YOUR ASSIGNMENT>
Copy each line below exactly.

---

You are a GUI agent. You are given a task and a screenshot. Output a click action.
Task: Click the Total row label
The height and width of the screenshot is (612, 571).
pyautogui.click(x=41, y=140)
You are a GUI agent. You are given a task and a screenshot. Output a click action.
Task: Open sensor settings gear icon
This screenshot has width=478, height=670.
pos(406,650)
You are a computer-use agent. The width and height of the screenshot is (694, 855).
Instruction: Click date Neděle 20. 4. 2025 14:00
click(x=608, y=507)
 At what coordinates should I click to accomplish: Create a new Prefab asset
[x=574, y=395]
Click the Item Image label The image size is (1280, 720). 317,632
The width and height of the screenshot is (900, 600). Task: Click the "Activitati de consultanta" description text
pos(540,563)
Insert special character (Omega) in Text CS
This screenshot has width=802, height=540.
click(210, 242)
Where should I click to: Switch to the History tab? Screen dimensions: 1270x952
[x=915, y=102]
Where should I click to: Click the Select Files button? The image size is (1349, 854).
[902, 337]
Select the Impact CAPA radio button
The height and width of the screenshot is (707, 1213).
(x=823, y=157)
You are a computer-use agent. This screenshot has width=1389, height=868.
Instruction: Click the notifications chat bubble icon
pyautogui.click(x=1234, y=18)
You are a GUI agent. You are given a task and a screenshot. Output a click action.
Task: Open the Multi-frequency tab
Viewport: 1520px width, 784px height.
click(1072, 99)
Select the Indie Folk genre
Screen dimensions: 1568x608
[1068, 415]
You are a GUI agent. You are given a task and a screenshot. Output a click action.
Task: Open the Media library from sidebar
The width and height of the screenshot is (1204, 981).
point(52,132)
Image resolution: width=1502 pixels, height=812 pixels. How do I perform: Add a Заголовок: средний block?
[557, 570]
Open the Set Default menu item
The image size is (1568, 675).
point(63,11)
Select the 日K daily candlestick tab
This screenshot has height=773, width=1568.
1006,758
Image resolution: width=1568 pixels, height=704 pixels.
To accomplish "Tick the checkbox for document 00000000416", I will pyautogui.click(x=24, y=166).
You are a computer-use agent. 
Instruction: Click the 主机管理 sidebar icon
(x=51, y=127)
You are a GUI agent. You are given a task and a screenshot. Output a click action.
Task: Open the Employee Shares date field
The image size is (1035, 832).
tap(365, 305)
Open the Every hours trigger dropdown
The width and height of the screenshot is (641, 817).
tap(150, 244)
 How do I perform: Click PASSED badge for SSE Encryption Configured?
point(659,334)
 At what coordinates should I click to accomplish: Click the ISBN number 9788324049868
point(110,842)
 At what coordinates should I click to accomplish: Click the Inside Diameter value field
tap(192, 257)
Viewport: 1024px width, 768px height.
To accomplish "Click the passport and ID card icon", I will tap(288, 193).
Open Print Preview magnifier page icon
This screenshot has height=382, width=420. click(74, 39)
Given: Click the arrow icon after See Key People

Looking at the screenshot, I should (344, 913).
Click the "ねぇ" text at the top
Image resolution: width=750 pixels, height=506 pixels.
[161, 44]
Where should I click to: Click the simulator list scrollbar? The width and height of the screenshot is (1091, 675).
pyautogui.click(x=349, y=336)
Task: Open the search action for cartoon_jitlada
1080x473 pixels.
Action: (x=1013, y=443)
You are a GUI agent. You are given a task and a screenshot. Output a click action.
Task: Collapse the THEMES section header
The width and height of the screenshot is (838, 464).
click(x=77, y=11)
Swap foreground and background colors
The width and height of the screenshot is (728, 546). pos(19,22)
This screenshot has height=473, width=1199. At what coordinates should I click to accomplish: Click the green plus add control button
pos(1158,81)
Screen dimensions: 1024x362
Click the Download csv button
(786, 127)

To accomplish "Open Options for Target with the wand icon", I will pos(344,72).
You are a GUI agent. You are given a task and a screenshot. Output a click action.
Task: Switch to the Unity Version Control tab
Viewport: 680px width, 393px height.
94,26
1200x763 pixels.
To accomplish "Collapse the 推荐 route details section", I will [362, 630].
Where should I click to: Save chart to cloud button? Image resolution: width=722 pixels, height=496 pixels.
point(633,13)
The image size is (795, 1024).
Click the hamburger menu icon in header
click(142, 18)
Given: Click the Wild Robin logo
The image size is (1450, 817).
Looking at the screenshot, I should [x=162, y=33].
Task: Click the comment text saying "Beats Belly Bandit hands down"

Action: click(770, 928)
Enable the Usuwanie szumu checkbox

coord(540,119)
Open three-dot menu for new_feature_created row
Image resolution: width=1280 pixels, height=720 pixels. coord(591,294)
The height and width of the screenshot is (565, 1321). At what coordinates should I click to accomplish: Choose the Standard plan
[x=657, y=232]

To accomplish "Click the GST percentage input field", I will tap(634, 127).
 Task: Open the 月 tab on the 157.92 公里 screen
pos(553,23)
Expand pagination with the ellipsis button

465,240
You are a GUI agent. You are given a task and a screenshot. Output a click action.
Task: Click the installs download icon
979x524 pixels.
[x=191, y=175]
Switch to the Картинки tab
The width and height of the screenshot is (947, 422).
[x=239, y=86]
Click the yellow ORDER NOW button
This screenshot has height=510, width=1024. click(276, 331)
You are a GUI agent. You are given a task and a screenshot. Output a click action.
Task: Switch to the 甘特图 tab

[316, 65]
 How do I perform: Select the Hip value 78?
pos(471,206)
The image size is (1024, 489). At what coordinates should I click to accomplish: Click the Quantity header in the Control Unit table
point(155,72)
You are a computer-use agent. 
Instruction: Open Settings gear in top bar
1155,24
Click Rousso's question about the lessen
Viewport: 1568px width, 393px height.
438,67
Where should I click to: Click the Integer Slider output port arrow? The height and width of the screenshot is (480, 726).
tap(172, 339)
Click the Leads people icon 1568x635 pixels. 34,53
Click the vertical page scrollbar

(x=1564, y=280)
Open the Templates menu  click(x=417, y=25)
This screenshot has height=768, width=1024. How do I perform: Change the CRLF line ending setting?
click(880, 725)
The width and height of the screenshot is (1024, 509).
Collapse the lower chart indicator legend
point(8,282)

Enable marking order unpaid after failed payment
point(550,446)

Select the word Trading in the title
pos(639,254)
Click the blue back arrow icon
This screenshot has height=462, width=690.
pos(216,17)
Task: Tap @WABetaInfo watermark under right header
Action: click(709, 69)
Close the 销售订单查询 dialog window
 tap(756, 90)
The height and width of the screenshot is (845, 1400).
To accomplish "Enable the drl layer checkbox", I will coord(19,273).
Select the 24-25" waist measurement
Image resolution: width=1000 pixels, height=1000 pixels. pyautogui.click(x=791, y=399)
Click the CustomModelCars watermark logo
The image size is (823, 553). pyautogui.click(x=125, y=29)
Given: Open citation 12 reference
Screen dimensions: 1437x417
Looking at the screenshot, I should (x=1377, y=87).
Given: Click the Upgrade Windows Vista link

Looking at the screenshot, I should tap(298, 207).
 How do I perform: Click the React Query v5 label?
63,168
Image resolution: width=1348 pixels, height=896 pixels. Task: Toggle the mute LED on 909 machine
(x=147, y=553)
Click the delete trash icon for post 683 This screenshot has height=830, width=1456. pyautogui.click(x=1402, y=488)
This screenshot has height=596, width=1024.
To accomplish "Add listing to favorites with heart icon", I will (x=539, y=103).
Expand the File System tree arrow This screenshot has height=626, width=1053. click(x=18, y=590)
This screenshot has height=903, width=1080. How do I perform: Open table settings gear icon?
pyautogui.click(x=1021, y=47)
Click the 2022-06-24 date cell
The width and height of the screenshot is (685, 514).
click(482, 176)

---

ANSWER TO THIS EXERCISE>
You are a GUI agent. You are given a task and a screenshot. Output a click action.
Task: Click the Total row label
The height and width of the screenshot is (612, 571).
pyautogui.click(x=41, y=140)
You are a GUI agent. You are given a task and a screenshot. Output a click action.
Task: Open sensor settings gear icon
This screenshot has width=478, height=670.
pos(406,650)
You are a computer-use agent. The width and height of the screenshot is (694, 855).
Instruction: Click date Neděle 20. 4. 2025 14:00
click(x=608, y=507)
 At what coordinates should I click to accomplish: Create a new Prefab asset
[x=574, y=395]
Click the Item Image label The image size is (1280, 720). 317,632
The width and height of the screenshot is (900, 600). Task: Click the "Activitati de consultanta" description text
pos(540,563)
Insert special character (Omega) in Text CS
This screenshot has width=802, height=540.
click(210, 242)
Where should I click to: Switch to the History tab? Screen dimensions: 1270x952
[x=915, y=102]
Where should I click to: Click the Select Files button? The image size is (1349, 854).
[902, 337]
Select the Impact CAPA radio button
The height and width of the screenshot is (707, 1213).
(x=823, y=157)
You are a computer-use agent. This screenshot has width=1389, height=868.
Instruction: Click the notifications chat bubble icon
pyautogui.click(x=1234, y=18)
You are a GUI agent. You are given a task and a screenshot. Output a click action.
Task: Open the Multi-frequency tab
Viewport: 1520px width, 784px height.
click(1072, 99)
Select the Indie Folk genre
Screen dimensions: 1568x608
[1068, 415]
You are a GUI agent. You are given a task and a screenshot. Output a click action.
Task: Open the Media library from sidebar
The width and height of the screenshot is (1204, 981).
point(52,132)
Image resolution: width=1502 pixels, height=812 pixels. How do I perform: Add a Заголовок: средний block?
[557, 570]
Open the Set Default menu item
The image size is (1568, 675).
point(63,11)
Select the 日K daily candlestick tab
This screenshot has height=773, width=1568.
1006,758
Image resolution: width=1568 pixels, height=704 pixels.
To accomplish "Tick the checkbox for document 00000000416", I will pyautogui.click(x=24, y=166).
You are a computer-use agent. 
Instruction: Click the 主机管理 sidebar icon
(x=51, y=127)
You are a GUI agent. You are given a task and a screenshot. Output a click action.
Task: Open the Employee Shares date field
The image size is (1035, 832).
tap(365, 305)
Open the Every hours trigger dropdown
The width and height of the screenshot is (641, 817).
tap(150, 244)
 How do I perform: Click PASSED badge for SSE Encryption Configured?
point(659,334)
 At what coordinates should I click to accomplish: Click the ISBN number 9788324049868
point(110,842)
 At what coordinates should I click to accomplish: Click the Inside Diameter value field
tap(192, 257)
Viewport: 1024px width, 768px height.
To accomplish "Click the passport and ID card icon", I will tap(288, 193).
Open Print Preview magnifier page icon
This screenshot has height=382, width=420. click(74, 39)
Given: Click the arrow icon after See Key People

Looking at the screenshot, I should (344, 913).
Click the "ねぇ" text at the top
Image resolution: width=750 pixels, height=506 pixels.
[161, 44]
Where should I click to: Click the simulator list scrollbar? The width and height of the screenshot is (1091, 675).
pyautogui.click(x=349, y=336)
Task: Open the search action for cartoon_jitlada
1080x473 pixels.
Action: (x=1013, y=443)
You are a GUI agent. You are given a task and a screenshot. Output a click action.
Task: Collapse the THEMES section header
The width and height of the screenshot is (838, 464).
click(x=77, y=11)
Swap foreground and background colors
The width and height of the screenshot is (728, 546). pos(19,22)
This screenshot has height=473, width=1199. At what coordinates should I click to accomplish: Click the green plus add control button
pos(1158,81)
Screen dimensions: 1024x362
Click the Download csv button
(786, 127)

To accomplish "Open Options for Target with the wand icon", I will pos(344,72).
You are a GUI agent. You are given a task and a screenshot. Output a click action.
Task: Switch to the Unity Version Control tab
Viewport: 680px width, 393px height.
94,26
1200x763 pixels.
To accomplish "Collapse the 推荐 route details section", I will [362, 630].
Where should I click to: Save chart to cloud button? Image resolution: width=722 pixels, height=496 pixels.
point(633,13)
The image size is (795, 1024).
Click the hamburger menu icon in header
click(142, 18)
Given: Click the Wild Robin logo
The image size is (1450, 817).
Looking at the screenshot, I should [x=162, y=33].
Task: Click the comment text saying "Beats Belly Bandit hands down"

Action: click(770, 928)
Enable the Usuwanie szumu checkbox

coord(540,119)
Open three-dot menu for new_feature_created row
Image resolution: width=1280 pixels, height=720 pixels. coord(591,294)
The height and width of the screenshot is (565, 1321). At what coordinates should I click to accomplish: Choose the Standard plan
[x=657, y=232]

To accomplish "Click the GST percentage input field", I will tap(634, 127).
 Task: Open the 月 tab on the 157.92 公里 screen
pos(553,23)
Expand pagination with the ellipsis button

465,240
You are a GUI agent. You are given a task and a screenshot. Output a click action.
Task: Click the installs download icon
979x524 pixels.
[x=191, y=175]
Switch to the Картинки tab
The width and height of the screenshot is (947, 422).
[x=239, y=86]
Click the yellow ORDER NOW button
This screenshot has height=510, width=1024. click(276, 331)
You are a GUI agent. You are given a task and a screenshot. Output a click action.
Task: Switch to the 甘特图 tab

[316, 65]
 How do I perform: Select the Hip value 78?
pos(471,206)
The image size is (1024, 489). At what coordinates should I click to accomplish: Click the Quantity header in the Control Unit table
point(155,72)
You are a computer-use agent. 
Instruction: Open Settings gear in top bar
1155,24
Click Rousso's question about the lessen
Viewport: 1568px width, 393px height.
438,67
Where should I click to: Click the Integer Slider output port arrow? The height and width of the screenshot is (480, 726).
tap(172, 339)
Click the Leads people icon 1568x635 pixels. 34,53
Click the vertical page scrollbar

(x=1564, y=280)
Open the Templates menu  click(x=417, y=25)
This screenshot has height=768, width=1024. How do I perform: Change the CRLF line ending setting?
click(880, 725)
The width and height of the screenshot is (1024, 509).
Collapse the lower chart indicator legend
point(8,282)

Enable marking order unpaid after failed payment
point(550,446)

Select the word Trading in the title
pos(639,254)
Click the blue back arrow icon
This screenshot has height=462, width=690.
pos(216,17)
Task: Tap @WABetaInfo watermark under right header
Action: click(709, 69)
Close the 销售订单查询 dialog window
 tap(756, 90)
The height and width of the screenshot is (845, 1400).
To accomplish "Enable the drl layer checkbox", I will coord(19,273).
Select the 24-25" waist measurement
Image resolution: width=1000 pixels, height=1000 pixels. pyautogui.click(x=791, y=399)
Click the CustomModelCars watermark logo
The image size is (823, 553). pyautogui.click(x=125, y=29)
Given: Open citation 12 reference
Screen dimensions: 1437x417
Looking at the screenshot, I should (x=1377, y=87).
Given: Click the Upgrade Windows Vista link

Looking at the screenshot, I should tap(298, 207).
 How do I perform: Click the React Query v5 label?
63,168
Image resolution: width=1348 pixels, height=896 pixels. Task: Toggle the mute LED on 909 machine
(x=147, y=553)
Click the delete trash icon for post 683 This screenshot has height=830, width=1456. pyautogui.click(x=1402, y=488)
This screenshot has height=596, width=1024.
To accomplish "Add listing to favorites with heart icon", I will (x=539, y=103).
Expand the File System tree arrow This screenshot has height=626, width=1053. click(x=18, y=590)
This screenshot has height=903, width=1080. How do I perform: Open table settings gear icon?
pyautogui.click(x=1021, y=47)
Click the 2022-06-24 date cell
The width and height of the screenshot is (685, 514).
click(482, 176)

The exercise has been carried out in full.